The prevailing arena in business this millennium has powerful forces which are transforming markets and spectacularly changing ways of doing business. There has been increased movement of people, goods and organizations across borders which have resulted in the emergence of global market segments and the growth of globally integrated markets. Advances in communications and information systems technology have shrivel distances, linking markets through flows of information, images and ideas across markets. These trends facilitate the management of operations on a global scale and accelerate the need to deal effectively with global competition. As a result, firms need to acclimatise and reorganise strategies to respond to these globalizing forces, charting direction for future growth, realigning operations in the light of emerging market and competitor dynamics. In the past, research relating to international marketing has tended to focus on initial market entry decisions and the need for adaptation of various elements of the marketing mix to differing market conditions (Jain 1989). This provided an appropriate focus for firms in the initial stages of involvement in international markets, those determining which country markets to enter and how to modify their tactics in local markets. However, as markets become increasingly integrated and interlinked, management needs to chart direction for future growth relative to world markets as a whole rather than on a country-by-country basis. The dramatic changes in the global marketing environment that are opening up new opportunities as well as ways of operating in these markets have implications for how managers approach development of marketing strategy. In particular, they imply the need to adopt a radically new perspective to strategy development in a rapidly globalizing, highly competitive, and technologically sophisticated context (Craig and Douglas 1996). How should management respond to these challenges? How should the firm position itself? Five areas of particular relevance have been identified for the marketers seeking to meet the challenges of global markets in the in this millenium. Discussion of each area will help to identify critical issues and provoke thought as to how the marketer can best prepare to compete in this millenium.
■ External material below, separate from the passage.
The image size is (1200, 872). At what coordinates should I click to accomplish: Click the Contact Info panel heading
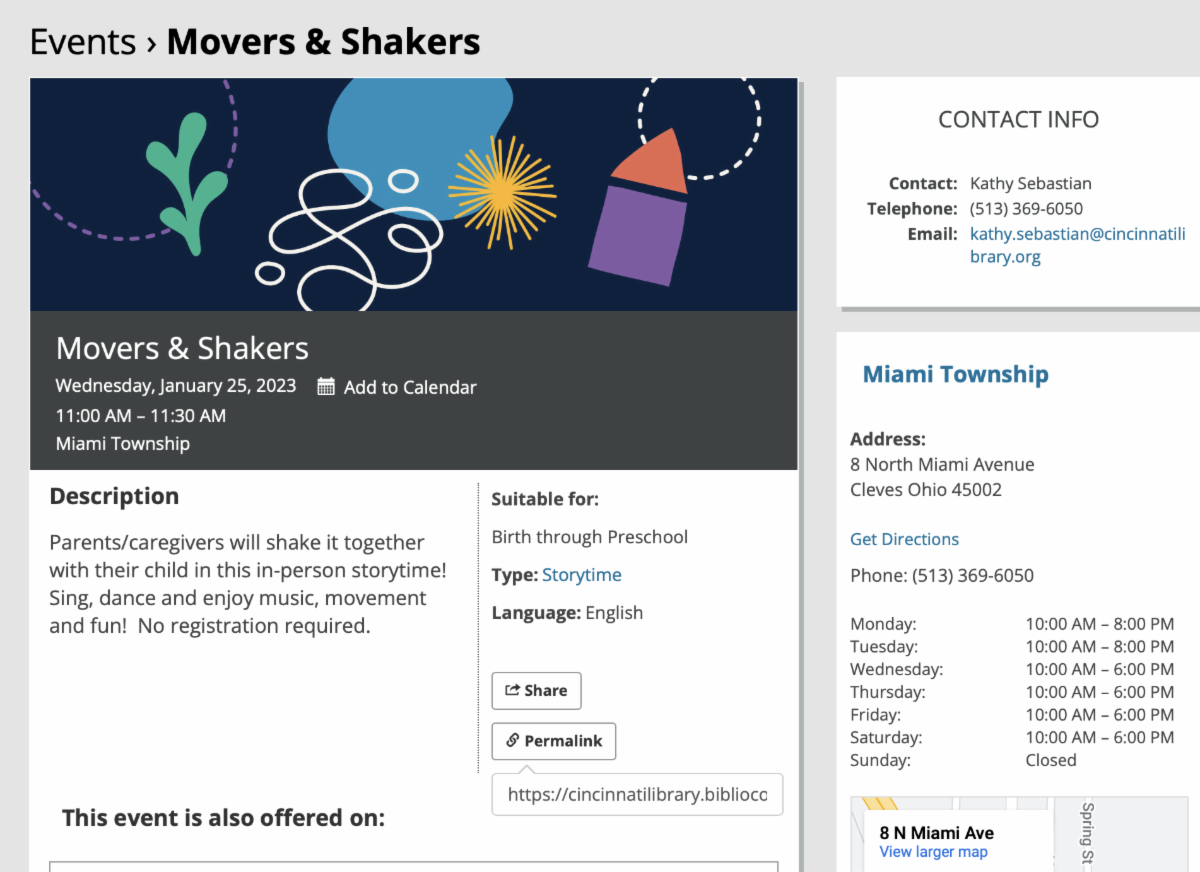(1018, 119)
2.0Looking Beyond Marketing Strategy
Development and assessment of marketing strategy needs to be predicated on a broader view of the components that underlie marketing strategy. International marketing strategy must encompass not only the outward manifestations of the marketing mix, but more broadly the factors within the firm and its environment that shape marketing strategy. Marketing strategy does not exist in isolation but is highly interdependent with strategies relative to sourcing raw materials and components, as well as licensing technology and acquiring other skills (Douglas and Craig 1986). Marketing strategy is also conditioned by the complexity of establishing and coordinating production, distributing products and linking point-of-sale to production across multiple countries. In developing its marketing strategy, the firm must consider how far key aspects are both contingent upon and integrated with other functions or activities of the firm. In entering international markets, the firm has to consider not only which countries offer the most attractive opportunities for its product and services, but also how to enter the market and what are the costs and likely risks of operating in that market. This requires a detailed examination of macro-economic factors such as political and economic stability, foreign exchange risk, labor, management and other resource costs as well as the nature of the marketing infrastructure in making entry decisions. Decisions relating to how to enter a market should consider factors such as the...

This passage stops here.